___ Data excerpts ___

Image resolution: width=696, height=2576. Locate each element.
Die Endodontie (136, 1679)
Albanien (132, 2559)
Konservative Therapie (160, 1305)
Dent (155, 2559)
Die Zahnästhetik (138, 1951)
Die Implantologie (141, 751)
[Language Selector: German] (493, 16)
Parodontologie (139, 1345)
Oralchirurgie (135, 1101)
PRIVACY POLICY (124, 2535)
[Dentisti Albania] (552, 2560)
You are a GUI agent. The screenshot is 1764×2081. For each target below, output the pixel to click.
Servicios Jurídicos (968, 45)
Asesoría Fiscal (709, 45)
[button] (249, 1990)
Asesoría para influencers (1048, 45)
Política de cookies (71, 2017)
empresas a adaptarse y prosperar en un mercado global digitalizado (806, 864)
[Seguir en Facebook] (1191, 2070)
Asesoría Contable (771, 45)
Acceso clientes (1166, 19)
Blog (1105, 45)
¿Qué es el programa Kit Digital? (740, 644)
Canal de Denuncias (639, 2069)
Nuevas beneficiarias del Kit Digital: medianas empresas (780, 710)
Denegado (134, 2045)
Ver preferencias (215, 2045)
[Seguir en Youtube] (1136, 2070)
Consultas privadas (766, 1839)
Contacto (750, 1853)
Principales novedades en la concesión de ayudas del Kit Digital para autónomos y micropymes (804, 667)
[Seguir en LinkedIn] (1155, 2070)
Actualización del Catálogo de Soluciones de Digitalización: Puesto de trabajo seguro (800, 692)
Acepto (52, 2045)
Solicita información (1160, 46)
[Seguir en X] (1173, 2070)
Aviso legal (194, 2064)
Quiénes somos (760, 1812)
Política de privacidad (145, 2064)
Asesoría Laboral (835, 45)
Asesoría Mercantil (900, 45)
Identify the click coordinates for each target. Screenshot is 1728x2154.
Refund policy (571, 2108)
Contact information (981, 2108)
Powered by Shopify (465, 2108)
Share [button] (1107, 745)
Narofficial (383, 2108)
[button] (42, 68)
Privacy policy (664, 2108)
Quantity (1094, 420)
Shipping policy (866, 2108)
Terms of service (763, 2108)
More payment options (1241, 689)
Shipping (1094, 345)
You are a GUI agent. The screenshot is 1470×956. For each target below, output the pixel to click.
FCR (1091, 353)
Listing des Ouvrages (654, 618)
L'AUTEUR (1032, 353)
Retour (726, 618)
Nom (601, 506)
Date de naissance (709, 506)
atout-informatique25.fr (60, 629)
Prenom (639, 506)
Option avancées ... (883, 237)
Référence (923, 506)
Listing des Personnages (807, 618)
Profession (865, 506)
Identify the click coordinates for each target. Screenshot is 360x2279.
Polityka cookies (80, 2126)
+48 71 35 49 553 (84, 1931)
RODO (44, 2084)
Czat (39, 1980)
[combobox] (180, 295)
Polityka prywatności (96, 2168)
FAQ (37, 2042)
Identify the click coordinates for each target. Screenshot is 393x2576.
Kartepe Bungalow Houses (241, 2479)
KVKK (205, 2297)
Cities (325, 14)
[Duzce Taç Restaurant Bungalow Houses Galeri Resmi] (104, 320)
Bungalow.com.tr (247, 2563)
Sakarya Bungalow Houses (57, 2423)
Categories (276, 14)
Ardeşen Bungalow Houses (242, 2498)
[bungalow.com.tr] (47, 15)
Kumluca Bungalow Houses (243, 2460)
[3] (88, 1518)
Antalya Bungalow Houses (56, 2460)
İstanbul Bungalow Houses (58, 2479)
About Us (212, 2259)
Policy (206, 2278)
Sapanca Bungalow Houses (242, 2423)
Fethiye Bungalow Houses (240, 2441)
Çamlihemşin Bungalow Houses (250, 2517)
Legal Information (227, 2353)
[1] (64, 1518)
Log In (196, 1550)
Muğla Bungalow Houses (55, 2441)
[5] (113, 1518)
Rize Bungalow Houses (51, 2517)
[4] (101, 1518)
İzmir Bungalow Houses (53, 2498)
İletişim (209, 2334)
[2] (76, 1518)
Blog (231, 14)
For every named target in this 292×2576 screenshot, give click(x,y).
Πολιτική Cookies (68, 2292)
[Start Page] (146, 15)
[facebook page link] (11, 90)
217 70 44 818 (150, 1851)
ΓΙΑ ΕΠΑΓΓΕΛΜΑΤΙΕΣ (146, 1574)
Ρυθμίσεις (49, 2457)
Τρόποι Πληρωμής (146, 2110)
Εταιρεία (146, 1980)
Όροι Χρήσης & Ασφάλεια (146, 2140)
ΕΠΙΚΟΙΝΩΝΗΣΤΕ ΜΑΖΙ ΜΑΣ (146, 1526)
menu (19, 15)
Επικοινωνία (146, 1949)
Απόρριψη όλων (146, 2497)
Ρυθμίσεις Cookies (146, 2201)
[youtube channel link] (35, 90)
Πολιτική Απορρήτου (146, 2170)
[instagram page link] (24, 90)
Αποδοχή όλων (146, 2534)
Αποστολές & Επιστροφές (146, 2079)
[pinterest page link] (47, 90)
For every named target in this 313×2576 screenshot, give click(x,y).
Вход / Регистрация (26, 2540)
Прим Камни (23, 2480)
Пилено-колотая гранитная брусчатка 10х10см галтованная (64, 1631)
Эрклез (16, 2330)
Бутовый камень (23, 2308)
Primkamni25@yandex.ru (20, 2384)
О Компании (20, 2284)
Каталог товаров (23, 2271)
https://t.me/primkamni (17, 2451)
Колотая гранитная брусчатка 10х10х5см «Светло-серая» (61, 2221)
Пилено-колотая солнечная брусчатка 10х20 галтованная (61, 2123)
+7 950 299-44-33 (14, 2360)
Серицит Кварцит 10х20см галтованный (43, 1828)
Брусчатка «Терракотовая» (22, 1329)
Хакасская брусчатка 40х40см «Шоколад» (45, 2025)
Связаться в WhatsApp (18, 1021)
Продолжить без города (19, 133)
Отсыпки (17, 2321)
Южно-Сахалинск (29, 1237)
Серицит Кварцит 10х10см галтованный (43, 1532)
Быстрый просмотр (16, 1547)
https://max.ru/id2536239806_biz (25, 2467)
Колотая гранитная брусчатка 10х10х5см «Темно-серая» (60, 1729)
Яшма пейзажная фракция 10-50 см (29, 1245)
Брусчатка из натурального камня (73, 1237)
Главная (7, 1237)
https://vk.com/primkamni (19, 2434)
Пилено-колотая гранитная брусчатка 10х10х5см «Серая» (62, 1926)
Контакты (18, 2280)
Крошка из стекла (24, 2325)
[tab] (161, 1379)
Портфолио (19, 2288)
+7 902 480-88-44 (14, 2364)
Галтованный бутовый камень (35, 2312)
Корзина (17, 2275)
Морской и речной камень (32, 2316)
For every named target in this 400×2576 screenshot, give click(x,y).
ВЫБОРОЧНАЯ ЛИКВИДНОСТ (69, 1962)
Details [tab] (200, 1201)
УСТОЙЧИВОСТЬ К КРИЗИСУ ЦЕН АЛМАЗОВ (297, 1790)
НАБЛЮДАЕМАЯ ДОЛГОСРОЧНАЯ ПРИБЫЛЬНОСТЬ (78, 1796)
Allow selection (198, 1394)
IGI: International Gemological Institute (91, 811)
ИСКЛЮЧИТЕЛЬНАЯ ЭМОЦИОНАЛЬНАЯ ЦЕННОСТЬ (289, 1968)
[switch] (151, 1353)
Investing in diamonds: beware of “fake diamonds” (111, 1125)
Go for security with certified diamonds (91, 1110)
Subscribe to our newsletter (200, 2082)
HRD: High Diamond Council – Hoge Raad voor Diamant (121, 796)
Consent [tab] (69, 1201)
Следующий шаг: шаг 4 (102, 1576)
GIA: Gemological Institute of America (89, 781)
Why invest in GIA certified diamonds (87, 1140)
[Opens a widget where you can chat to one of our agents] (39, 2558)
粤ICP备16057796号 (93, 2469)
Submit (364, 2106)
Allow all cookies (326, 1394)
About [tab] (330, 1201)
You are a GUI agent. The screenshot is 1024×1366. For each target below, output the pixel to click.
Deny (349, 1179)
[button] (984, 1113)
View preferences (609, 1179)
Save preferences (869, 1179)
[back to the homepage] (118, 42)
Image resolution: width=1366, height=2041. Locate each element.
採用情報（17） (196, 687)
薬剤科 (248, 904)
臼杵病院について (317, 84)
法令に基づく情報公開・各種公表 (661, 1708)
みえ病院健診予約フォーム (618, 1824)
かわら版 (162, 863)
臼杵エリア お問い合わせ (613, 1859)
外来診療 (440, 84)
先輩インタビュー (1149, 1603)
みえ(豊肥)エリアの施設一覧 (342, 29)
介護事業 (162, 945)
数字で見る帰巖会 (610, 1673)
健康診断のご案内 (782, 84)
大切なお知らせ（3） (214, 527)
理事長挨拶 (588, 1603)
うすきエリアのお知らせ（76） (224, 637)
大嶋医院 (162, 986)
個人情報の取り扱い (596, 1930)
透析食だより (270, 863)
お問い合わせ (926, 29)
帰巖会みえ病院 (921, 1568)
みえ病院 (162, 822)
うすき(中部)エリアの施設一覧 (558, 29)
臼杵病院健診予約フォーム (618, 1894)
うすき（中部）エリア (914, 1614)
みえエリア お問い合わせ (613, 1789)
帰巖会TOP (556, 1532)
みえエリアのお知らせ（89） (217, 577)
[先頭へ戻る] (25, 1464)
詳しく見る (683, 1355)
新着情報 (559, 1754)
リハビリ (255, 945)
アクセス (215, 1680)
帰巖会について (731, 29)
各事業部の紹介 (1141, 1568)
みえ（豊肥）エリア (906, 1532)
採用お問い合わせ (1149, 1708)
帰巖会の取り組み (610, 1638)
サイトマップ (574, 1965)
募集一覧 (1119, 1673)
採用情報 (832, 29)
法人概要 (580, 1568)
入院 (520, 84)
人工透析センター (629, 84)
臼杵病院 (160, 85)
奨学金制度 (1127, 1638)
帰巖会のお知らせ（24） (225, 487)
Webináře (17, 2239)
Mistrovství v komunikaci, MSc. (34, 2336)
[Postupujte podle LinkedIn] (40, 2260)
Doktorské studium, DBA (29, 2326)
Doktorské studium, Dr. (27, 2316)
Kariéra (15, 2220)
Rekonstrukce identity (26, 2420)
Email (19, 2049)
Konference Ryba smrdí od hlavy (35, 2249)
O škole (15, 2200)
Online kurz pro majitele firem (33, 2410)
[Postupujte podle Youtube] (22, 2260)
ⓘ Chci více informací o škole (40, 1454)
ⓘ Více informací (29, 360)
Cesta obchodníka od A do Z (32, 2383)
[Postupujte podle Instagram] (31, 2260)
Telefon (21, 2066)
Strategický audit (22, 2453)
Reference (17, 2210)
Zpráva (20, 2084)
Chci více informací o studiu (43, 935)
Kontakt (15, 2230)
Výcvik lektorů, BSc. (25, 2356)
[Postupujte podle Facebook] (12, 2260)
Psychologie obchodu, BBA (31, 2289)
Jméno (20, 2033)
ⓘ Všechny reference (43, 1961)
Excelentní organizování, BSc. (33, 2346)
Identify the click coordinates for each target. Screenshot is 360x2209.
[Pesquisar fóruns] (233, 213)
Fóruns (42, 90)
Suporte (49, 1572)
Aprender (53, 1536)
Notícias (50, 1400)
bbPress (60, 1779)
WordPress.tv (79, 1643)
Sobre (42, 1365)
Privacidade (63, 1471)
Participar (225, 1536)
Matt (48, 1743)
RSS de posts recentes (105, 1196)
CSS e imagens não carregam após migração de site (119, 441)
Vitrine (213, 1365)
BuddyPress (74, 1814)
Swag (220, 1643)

___

» The task
Check each line of the data above for the word "empresas" and copy the ones where it is found.

» Task output
empresas a adaptarse y prosperar en un mercado global digitalizado (806, 864)
Nuevas beneficiarias del Kit Digital: medianas empresas (780, 710)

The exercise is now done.